Highlights & Insights¶
- This is the first work to apply a 3D MLLM to end-to-end URDF reconstruction of articulated objects, establishing a new paradigm. The [SEG] token mechanism is particularly elegant — it naturally embeds geometric segmentation signals within the autoregressive text generation stream, achieving seamless unification of symbolic and geometric outputs.
- The ablation study on joint vs. decoupled prediction provides a profound insight: this is not merely an engineering choice, but reflects a fundamental reciprocal relationship between the two tasks. Kinematic structure constraints improve segmentation accuracy, while geometric segmentation in turn regularizes kinematic parameters.
- The comparison between 2D image MLLMs and 3D point cloud MLLMs is highly convincing — even a fine-tuned Qwen2.5-VL-7B exhibits substantially higher axis error than the 3D approach, demonstrating the irreplaceability of explicit 3D geometry.

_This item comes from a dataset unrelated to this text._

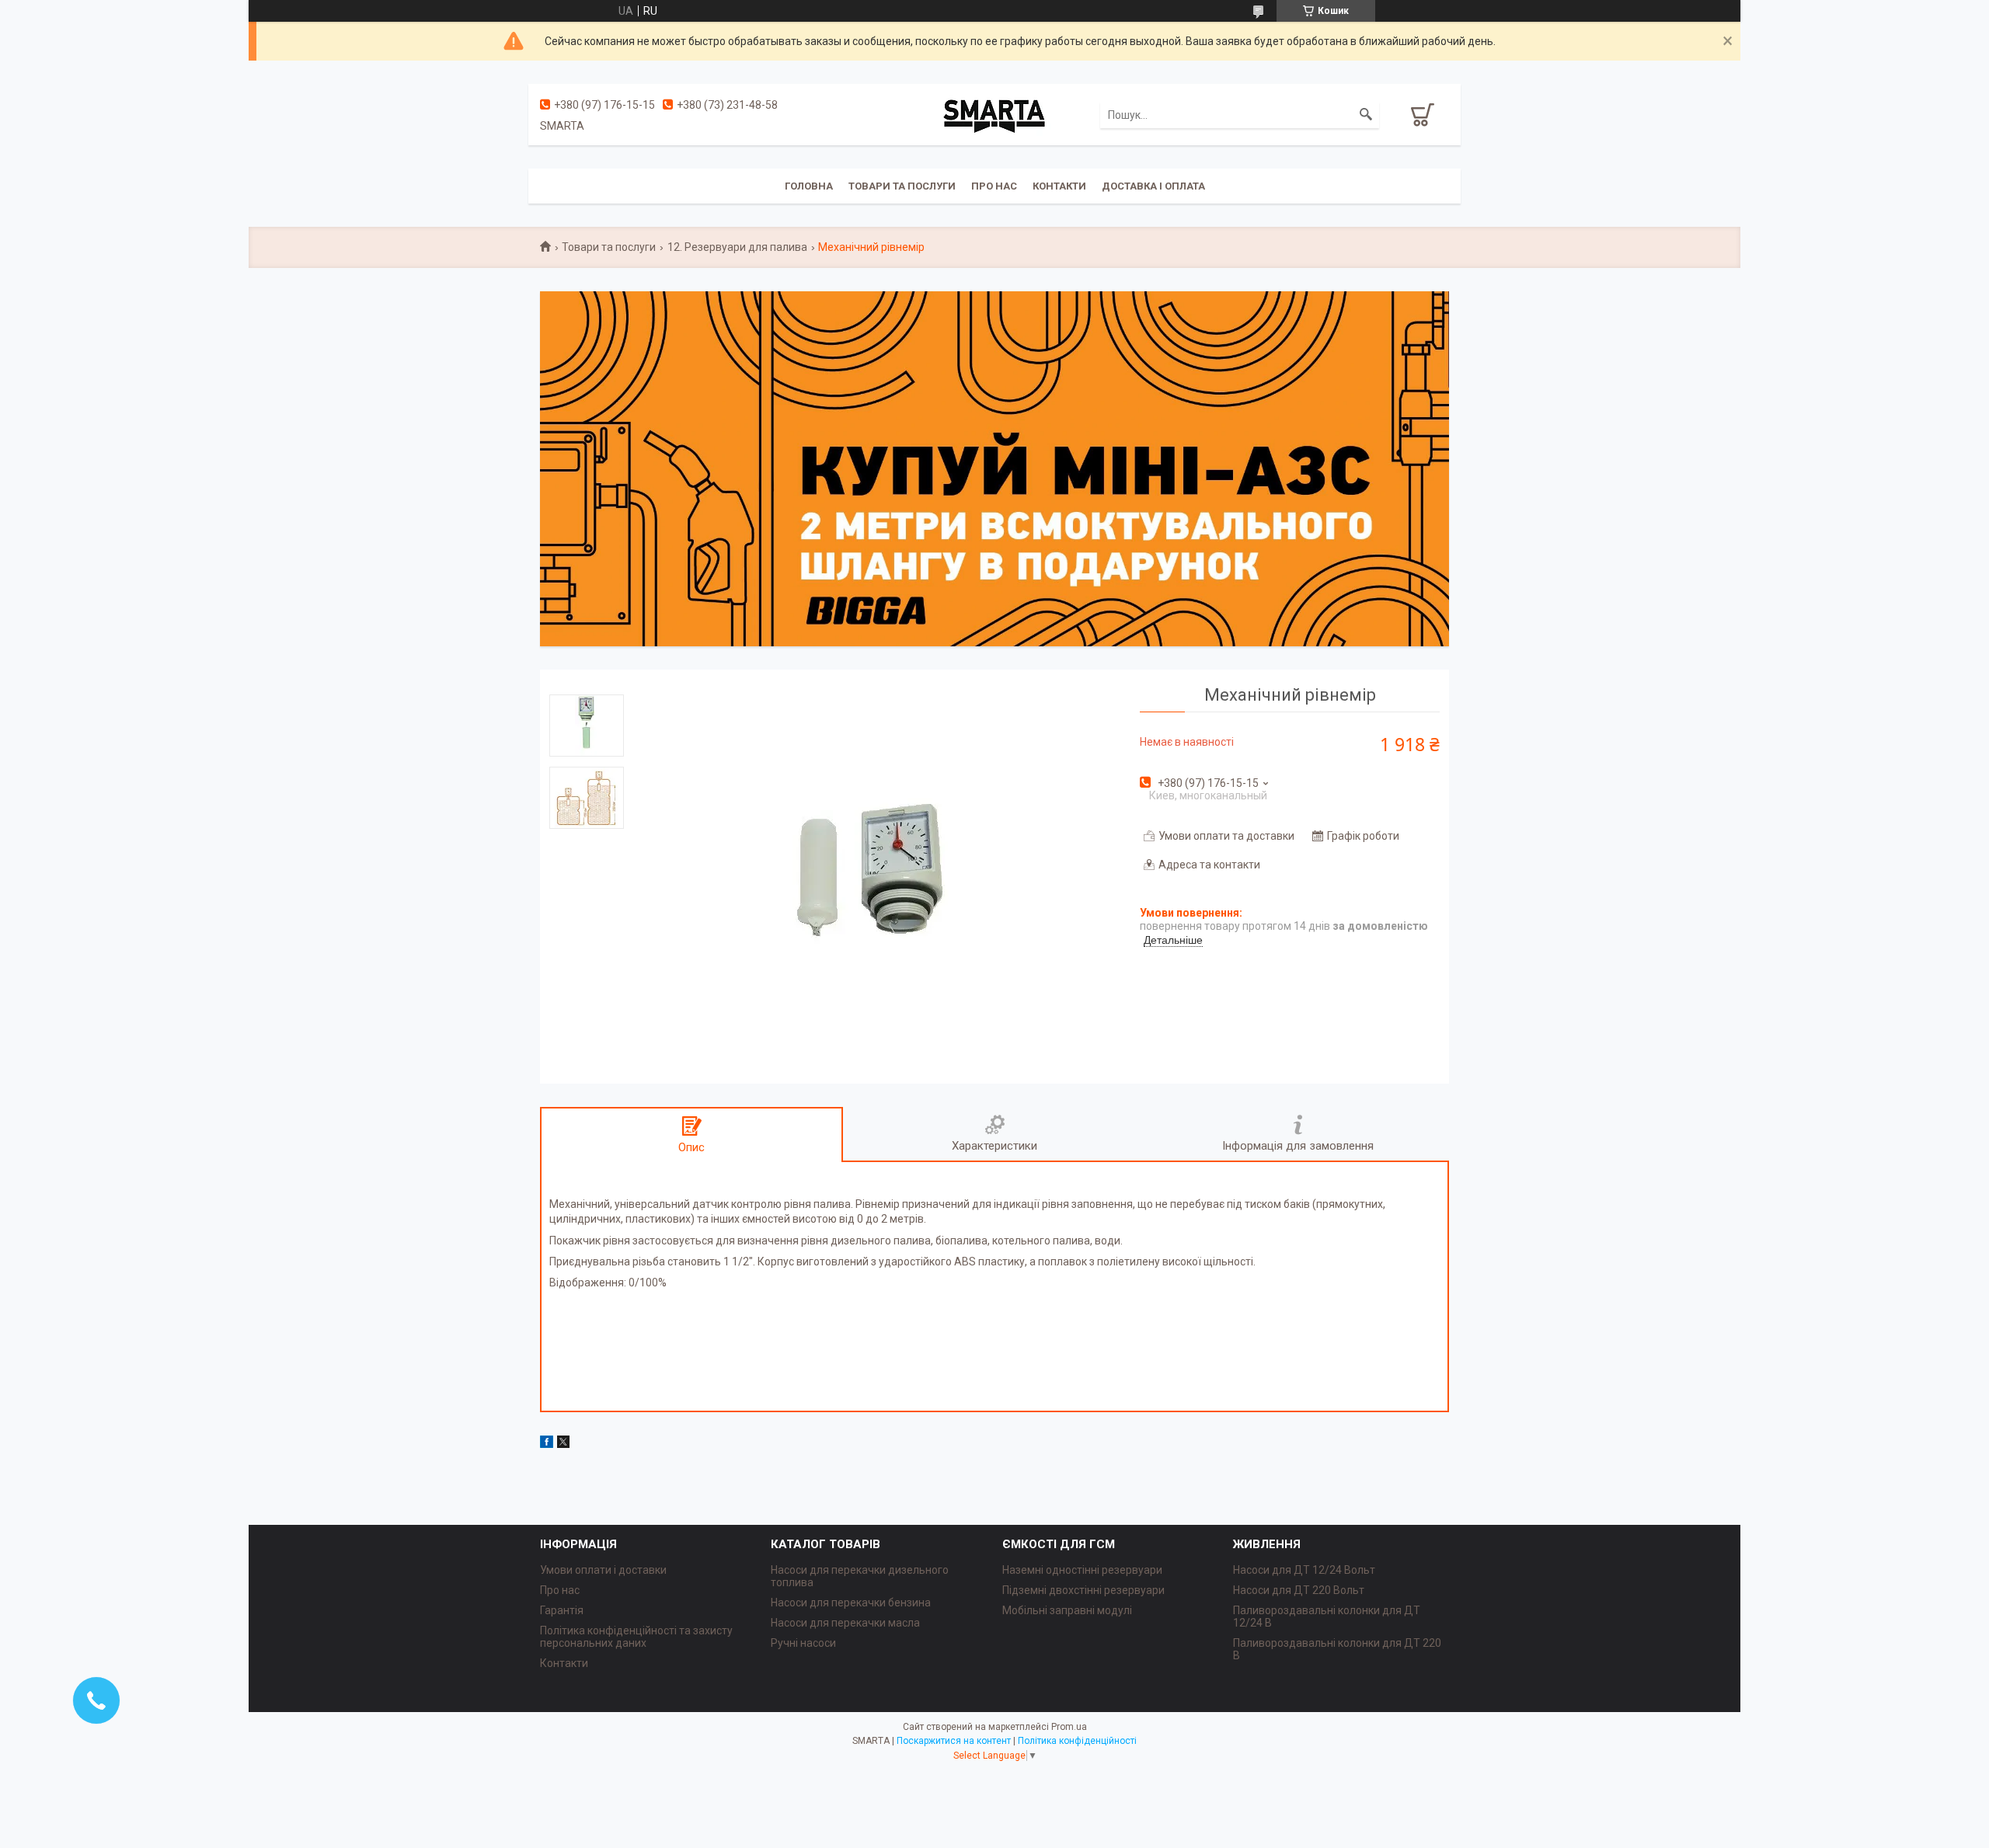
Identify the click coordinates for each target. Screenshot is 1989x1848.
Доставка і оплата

- Training efficiency is notable: only 2.5 hours on a single A800 GPU, with a lightweight LoRA rank=8 fine-tuning strategy that makes the method easy to reproduce.
Limitations & Future Work¶
- Certain URDF attributes (e.g., mass, inertia tensors) cannot be generated, due to limitations in training data and the base model.
- The pipeline is not fully end-to-end: it still relies on an external point cloud-to-mesh conversion module to generate link geometry.
- Numerical parameter accuracy is limited by the tokenization-based generation approach, where continuous values are discretized into token sequences of finite precision.
- Evaluation is conducted solely on the PartNet-Mobility dataset; validation on complex real-world scenarios (e.g., occlusion, noisy point clouds) is insufficient.
- Future work could explore integrating implicit 3D representations (e.g., NeRF/3DGS) in place of explicit meshes to improve geometric quality.
- Multi-object scenes involving articulated object detection and segmentation remain unaddressed.
Related Work & Insights¶
- vs. Real2Code: Real2Code uses coarse OBB representations and an LLM, losing geometric detail; URDF-Anything reasons end-to-end directly from point clouds.
- vs. Articulate-Anything: Relies on a mesh asset library with iterative refinement, resulting in a fragile pipeline constrained by the asset library; URDF-Anything requires no external asset library.
- vs. URDFormer: Uses hard-coded discrete classification for parameter assignment and mesh retrieval, yielding low fidelity; URDF-Anything directly regresses continuous parameters via MLLM.
Rating¶
- Novelty: ⭐⭐⭐⭐⭐ First work to apply a 3D MLLM to end-to-end URDF reconstruction; the [SEG] token mechanism is clever and well-motivated.
- Experimental Thoroughness: ⭐⭐⭐⭐ Ablation design is thoughtful, but evaluation is limited to a single dataset (PartNet-Mobility only).
- Writing Quality: ⭐⭐⭐⭐ Structure is clear and motivation is well-articulated, though some details require consulting the appendix.
- Value: ⭐⭐⭐⭐⭐ Has direct application value for robot simulation and embodied AI; the end-to-end paradigm has strong potential for generalization to broader 3D structural reasoning tasks.